━━━ Input material ━━━

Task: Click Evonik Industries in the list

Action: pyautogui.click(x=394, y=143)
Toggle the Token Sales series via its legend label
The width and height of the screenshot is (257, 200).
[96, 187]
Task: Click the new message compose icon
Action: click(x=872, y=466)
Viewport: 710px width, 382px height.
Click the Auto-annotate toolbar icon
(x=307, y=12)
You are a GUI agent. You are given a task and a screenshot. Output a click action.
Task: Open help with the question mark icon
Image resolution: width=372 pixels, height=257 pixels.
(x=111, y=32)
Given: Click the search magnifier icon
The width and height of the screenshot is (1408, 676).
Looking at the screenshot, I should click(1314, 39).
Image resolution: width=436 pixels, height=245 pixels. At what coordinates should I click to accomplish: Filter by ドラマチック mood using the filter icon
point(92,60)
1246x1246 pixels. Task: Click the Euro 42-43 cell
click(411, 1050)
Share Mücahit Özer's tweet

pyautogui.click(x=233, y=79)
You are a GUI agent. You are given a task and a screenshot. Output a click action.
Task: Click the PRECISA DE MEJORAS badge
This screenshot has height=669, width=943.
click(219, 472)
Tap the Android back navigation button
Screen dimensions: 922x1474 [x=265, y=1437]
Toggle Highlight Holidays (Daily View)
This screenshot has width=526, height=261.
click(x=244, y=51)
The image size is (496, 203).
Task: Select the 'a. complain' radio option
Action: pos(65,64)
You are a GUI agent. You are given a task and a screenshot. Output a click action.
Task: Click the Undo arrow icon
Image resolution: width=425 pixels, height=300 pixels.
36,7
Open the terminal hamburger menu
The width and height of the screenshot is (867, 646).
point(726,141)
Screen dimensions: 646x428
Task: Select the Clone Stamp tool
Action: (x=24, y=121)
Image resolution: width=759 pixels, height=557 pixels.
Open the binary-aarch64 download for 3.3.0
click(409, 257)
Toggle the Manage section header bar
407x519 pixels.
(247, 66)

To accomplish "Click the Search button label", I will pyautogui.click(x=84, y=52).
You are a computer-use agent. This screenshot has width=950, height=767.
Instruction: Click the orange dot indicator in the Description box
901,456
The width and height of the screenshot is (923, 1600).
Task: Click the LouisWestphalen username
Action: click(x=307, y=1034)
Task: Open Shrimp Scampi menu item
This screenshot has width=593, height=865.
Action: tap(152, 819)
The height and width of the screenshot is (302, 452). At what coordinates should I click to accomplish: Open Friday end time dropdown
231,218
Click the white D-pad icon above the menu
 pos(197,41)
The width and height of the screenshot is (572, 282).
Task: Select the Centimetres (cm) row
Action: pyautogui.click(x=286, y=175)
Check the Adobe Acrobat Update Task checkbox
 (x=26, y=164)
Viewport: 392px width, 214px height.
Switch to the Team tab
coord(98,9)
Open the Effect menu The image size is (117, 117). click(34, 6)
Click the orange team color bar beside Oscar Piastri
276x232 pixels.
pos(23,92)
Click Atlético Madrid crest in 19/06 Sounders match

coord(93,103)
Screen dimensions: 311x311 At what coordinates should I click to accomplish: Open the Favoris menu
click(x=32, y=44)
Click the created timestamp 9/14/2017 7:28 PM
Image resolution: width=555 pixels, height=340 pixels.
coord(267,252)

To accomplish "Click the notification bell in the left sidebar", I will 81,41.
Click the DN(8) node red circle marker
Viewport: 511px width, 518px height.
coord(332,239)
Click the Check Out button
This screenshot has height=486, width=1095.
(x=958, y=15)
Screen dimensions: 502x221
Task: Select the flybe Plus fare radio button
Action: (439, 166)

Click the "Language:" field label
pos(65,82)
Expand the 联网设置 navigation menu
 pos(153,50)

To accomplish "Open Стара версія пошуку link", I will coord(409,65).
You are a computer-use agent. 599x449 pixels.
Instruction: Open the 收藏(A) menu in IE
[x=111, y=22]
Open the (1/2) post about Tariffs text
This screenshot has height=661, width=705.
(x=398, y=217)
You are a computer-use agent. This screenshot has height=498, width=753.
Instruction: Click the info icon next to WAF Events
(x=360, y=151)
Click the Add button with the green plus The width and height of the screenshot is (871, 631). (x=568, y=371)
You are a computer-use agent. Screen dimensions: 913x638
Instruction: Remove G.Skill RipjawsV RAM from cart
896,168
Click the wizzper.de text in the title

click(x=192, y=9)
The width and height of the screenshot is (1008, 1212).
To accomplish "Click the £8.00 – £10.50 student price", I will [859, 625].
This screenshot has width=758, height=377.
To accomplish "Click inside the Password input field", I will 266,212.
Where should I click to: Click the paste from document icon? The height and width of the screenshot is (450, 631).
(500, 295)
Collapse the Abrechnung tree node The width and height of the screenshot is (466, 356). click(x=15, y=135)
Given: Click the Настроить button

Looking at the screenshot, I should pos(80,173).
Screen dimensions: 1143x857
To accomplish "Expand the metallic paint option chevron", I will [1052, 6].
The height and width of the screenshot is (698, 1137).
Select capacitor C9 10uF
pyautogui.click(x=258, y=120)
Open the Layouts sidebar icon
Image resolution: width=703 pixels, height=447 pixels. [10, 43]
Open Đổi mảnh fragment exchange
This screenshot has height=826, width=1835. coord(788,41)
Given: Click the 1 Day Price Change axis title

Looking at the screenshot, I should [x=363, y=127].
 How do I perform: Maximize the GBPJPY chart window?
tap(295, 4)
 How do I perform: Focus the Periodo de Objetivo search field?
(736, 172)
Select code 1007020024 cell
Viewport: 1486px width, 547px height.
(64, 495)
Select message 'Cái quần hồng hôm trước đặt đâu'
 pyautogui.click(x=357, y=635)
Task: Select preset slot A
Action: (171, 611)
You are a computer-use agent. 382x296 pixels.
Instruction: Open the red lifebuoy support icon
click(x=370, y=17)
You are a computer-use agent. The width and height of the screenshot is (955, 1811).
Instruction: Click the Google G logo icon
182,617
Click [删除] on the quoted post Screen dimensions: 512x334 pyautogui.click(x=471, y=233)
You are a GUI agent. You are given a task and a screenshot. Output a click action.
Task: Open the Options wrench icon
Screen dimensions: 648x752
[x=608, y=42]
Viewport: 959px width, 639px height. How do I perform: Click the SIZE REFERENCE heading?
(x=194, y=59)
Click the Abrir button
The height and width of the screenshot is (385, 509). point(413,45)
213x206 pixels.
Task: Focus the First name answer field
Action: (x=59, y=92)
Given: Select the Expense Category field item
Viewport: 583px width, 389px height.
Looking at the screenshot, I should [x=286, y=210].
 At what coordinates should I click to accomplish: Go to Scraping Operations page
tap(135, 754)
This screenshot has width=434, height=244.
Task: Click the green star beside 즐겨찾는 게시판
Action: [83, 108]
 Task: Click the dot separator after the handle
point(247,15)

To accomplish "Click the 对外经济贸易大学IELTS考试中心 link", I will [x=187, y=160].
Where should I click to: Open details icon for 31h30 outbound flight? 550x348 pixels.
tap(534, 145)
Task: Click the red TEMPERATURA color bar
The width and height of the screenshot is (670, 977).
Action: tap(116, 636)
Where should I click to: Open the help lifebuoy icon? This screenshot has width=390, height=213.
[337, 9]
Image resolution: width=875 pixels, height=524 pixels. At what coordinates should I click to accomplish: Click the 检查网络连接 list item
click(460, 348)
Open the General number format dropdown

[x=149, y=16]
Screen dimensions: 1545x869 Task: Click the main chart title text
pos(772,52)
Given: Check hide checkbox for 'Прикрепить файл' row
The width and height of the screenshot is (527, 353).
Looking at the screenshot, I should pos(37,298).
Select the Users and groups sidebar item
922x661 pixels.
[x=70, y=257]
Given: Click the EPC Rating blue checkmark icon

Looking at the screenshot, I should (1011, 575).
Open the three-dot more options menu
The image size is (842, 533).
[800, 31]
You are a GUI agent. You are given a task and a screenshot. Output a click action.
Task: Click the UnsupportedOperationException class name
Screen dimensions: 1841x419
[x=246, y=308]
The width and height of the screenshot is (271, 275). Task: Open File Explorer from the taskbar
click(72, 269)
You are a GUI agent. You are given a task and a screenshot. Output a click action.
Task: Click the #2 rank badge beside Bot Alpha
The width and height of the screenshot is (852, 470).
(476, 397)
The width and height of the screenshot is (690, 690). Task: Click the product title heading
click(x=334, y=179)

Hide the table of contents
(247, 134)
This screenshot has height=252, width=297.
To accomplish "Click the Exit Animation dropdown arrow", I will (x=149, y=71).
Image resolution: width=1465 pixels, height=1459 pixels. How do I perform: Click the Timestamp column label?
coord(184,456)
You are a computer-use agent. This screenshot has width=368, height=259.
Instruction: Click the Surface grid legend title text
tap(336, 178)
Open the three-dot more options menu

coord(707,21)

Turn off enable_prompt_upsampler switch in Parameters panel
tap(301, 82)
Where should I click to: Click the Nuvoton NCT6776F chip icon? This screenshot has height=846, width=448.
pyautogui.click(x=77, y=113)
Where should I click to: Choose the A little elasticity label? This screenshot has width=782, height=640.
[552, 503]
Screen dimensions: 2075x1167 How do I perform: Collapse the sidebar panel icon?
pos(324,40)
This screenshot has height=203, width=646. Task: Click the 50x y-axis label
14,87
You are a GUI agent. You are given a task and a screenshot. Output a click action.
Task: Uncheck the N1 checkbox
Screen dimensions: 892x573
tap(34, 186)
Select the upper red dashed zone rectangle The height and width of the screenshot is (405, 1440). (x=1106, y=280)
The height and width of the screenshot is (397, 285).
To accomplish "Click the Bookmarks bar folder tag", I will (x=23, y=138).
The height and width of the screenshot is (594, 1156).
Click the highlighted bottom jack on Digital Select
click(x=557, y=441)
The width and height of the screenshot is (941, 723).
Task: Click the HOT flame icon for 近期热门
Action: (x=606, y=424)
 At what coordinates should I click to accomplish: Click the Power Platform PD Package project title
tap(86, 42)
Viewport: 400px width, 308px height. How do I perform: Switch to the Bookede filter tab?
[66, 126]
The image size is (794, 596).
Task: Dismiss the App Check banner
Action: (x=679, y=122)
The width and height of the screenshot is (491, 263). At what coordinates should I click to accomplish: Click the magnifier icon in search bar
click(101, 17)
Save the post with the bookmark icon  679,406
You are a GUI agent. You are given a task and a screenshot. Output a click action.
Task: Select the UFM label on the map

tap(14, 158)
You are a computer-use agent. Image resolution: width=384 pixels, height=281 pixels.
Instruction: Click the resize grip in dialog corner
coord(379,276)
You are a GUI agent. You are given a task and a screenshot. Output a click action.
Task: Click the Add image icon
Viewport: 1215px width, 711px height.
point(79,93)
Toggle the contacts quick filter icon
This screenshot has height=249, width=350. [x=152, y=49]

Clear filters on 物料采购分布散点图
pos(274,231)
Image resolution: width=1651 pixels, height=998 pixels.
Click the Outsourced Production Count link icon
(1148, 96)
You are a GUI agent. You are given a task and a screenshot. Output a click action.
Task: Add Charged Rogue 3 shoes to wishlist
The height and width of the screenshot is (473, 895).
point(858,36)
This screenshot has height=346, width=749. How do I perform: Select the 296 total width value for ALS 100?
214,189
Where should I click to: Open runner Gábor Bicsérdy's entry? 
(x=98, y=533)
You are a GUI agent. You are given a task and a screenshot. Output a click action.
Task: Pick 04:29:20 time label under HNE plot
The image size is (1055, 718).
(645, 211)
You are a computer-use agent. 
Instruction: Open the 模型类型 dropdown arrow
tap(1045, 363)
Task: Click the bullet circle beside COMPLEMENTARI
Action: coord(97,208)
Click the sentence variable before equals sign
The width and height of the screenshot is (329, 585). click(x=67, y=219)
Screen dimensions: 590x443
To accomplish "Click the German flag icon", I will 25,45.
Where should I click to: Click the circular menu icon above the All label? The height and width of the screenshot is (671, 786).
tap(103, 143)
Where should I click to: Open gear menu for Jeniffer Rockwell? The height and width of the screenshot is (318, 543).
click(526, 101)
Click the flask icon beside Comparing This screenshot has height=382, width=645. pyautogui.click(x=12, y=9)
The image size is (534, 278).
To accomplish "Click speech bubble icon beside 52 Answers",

━━━

**Work required**
In the records above, the line with "Open the Effect" marks the start and the line with "Click the DN(8) node red circle marker" marks the end; copy that stretch exactly, both lines included, and nothing else.

**Reply**
Open the Effect menu The image size is (117, 117). click(34, 6)
Click the orange team color bar beside Oscar Piastri
276x232 pixels.
pos(23,92)
Click Atlético Madrid crest in 19/06 Sounders match

coord(93,103)
Screen dimensions: 311x311 At what coordinates should I click to accomplish: Open the Favoris menu
click(x=32, y=44)
Click the created timestamp 9/14/2017 7:28 PM
Image resolution: width=555 pixels, height=340 pixels.
coord(267,252)

To accomplish "Click the notification bell in the left sidebar", I will 81,41.
Click the DN(8) node red circle marker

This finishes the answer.